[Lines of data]
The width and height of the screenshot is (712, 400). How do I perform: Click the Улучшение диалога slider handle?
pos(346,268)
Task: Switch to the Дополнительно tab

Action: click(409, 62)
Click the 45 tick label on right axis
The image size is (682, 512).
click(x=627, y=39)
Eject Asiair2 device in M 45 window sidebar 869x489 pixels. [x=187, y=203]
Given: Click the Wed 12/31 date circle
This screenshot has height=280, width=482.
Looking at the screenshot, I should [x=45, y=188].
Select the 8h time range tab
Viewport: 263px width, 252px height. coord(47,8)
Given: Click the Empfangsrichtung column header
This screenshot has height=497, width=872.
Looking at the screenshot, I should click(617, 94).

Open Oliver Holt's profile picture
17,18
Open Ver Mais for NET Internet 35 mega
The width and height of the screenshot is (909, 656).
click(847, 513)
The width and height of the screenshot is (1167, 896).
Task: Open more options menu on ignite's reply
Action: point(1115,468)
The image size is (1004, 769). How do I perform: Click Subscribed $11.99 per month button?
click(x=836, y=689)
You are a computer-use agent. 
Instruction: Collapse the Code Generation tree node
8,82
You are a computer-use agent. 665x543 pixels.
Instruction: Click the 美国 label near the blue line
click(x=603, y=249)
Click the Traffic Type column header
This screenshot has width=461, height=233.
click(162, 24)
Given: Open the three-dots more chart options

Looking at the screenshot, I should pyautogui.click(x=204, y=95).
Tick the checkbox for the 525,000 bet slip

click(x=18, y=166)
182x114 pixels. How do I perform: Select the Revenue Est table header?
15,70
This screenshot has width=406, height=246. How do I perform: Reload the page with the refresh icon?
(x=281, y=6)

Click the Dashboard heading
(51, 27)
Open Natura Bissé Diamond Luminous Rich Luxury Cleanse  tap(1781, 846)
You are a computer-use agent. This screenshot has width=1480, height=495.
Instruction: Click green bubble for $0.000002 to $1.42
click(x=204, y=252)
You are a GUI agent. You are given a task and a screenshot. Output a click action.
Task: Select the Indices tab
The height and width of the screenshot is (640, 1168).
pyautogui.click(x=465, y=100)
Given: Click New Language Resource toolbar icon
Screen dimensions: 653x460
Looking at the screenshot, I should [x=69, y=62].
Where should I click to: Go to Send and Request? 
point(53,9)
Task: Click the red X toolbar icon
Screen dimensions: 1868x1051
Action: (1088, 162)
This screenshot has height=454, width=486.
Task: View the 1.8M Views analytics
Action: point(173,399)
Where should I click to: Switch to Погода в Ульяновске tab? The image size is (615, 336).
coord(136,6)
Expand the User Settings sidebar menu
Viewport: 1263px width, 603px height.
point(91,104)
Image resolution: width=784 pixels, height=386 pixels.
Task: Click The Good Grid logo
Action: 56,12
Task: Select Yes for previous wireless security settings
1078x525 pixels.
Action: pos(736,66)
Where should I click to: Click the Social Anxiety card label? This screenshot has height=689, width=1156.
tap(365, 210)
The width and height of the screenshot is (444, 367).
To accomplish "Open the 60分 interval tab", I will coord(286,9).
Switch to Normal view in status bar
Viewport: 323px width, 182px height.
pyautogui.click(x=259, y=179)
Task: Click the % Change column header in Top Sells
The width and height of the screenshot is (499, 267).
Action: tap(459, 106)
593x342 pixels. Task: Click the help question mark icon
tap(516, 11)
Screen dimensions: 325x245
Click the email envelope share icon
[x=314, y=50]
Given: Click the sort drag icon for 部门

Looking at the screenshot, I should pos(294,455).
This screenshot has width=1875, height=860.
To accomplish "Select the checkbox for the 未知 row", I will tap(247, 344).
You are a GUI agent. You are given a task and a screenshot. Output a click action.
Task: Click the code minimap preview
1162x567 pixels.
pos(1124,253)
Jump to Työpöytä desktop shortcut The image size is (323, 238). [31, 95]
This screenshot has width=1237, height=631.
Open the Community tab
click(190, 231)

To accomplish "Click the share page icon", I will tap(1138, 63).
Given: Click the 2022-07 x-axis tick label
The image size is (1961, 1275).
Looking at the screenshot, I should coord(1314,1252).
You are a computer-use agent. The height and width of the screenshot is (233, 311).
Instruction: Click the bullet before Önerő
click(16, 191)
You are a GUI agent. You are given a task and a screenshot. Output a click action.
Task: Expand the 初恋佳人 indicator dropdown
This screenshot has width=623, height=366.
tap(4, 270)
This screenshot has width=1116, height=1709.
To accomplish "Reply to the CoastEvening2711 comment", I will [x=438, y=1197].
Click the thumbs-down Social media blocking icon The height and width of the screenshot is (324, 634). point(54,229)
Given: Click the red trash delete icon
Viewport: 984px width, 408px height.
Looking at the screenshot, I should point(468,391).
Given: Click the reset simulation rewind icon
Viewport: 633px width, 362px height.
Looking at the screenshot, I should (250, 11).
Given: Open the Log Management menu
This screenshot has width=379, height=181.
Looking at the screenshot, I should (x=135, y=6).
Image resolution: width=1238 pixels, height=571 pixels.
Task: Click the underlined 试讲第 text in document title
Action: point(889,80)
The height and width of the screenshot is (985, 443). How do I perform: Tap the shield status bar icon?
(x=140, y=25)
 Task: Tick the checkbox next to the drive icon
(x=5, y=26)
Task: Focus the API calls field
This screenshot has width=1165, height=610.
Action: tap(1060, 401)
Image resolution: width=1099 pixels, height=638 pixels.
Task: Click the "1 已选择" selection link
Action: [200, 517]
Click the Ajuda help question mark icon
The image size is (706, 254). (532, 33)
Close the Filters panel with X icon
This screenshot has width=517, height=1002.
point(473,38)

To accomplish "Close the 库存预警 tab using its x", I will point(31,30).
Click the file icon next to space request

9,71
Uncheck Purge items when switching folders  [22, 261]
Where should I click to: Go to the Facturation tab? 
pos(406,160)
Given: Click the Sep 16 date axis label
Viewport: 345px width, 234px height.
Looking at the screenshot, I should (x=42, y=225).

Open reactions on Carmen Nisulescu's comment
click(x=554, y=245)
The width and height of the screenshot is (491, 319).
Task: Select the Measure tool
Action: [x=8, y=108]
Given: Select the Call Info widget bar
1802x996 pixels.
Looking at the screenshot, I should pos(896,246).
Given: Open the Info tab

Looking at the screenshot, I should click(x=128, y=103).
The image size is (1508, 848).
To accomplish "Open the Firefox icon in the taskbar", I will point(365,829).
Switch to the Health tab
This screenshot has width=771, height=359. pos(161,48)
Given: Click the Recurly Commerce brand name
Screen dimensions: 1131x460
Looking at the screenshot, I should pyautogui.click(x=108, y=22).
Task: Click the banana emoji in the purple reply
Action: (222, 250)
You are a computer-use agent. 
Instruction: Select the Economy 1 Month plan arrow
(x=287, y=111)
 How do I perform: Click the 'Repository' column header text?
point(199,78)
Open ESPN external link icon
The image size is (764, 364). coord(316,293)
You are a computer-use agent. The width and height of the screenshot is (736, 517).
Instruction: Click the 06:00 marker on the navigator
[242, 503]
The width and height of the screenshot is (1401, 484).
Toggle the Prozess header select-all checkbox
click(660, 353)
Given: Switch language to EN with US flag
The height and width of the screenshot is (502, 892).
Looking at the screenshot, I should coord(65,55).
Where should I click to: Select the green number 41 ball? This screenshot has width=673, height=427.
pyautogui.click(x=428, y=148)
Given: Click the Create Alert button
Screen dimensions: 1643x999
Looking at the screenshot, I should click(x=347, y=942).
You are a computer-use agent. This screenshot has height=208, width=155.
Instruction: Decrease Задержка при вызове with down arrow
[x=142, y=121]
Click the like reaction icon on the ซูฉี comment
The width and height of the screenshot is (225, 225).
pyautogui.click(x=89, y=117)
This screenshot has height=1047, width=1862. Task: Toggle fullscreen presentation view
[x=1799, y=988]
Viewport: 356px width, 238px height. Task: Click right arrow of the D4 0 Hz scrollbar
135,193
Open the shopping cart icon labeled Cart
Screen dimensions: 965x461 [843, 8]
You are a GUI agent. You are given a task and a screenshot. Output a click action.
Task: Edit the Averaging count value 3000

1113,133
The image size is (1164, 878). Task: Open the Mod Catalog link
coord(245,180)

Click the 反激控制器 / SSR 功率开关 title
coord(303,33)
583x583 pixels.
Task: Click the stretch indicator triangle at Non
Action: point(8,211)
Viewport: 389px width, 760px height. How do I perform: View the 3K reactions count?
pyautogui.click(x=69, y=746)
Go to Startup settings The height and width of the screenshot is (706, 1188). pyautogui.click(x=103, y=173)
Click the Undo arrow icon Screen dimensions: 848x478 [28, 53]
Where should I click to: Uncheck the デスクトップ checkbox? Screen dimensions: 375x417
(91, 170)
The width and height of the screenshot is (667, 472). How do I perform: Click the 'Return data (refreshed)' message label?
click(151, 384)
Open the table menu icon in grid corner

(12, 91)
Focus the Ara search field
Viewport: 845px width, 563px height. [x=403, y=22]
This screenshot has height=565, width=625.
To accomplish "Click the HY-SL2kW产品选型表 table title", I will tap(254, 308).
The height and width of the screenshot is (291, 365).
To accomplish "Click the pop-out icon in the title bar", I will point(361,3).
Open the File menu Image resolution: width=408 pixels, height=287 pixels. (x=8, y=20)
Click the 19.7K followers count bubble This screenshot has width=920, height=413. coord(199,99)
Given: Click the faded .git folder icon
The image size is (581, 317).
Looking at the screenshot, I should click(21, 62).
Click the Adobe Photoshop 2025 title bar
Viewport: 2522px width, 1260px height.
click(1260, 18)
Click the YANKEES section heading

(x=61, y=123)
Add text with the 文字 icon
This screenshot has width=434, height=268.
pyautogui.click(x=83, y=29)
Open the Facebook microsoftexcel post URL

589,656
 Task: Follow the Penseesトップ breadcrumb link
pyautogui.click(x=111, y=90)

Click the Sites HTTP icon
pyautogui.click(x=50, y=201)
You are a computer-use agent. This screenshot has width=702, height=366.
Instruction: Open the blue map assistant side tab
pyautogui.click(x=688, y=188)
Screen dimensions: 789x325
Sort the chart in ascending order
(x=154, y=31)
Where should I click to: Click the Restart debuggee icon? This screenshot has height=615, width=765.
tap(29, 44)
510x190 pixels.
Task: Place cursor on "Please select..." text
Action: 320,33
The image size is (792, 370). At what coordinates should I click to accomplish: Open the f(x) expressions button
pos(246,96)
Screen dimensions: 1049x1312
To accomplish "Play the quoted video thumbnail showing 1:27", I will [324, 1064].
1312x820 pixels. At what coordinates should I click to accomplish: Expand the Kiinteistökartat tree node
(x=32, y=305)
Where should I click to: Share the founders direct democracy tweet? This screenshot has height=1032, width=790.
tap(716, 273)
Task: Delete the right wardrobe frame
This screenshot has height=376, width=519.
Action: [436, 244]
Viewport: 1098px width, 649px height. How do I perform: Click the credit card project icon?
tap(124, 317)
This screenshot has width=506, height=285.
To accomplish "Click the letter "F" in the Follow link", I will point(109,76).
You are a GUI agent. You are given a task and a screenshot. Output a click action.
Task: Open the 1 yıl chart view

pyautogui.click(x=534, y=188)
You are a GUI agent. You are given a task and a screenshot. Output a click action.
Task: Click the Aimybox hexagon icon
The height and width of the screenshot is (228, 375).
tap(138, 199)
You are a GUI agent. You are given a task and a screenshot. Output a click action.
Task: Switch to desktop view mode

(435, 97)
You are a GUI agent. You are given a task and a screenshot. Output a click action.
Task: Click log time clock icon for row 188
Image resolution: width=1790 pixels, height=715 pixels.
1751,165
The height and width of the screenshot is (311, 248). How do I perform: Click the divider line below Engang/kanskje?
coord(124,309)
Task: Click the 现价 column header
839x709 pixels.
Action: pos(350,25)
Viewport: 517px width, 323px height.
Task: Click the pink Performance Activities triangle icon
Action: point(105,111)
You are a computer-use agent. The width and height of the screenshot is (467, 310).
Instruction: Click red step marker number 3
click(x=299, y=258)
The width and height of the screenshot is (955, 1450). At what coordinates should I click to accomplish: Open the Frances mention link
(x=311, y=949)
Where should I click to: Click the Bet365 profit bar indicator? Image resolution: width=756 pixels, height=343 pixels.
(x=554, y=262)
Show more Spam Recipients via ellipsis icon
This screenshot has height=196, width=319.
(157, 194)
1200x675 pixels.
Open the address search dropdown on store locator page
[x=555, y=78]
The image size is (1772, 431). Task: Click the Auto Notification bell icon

■ What you need to do ■
Please replace "date circle" with "date button" in everything from the start of the records down to the line containing "Looking at the screenshot, I should [x=45, y=188].". Return only those lines, with nothing else changed.

■ Full output ■
The width and height of the screenshot is (712, 400). How do I perform: Click the Улучшение диалога slider handle?
pos(346,268)
Task: Switch to the Дополнительно tab

Action: click(409, 62)
Click the 45 tick label on right axis
The image size is (682, 512).
click(x=627, y=39)
Eject Asiair2 device in M 45 window sidebar 869x489 pixels. [x=187, y=203]
Given: Click the Wed 12/31 date button
This screenshot has height=280, width=482.
Looking at the screenshot, I should [x=45, y=188].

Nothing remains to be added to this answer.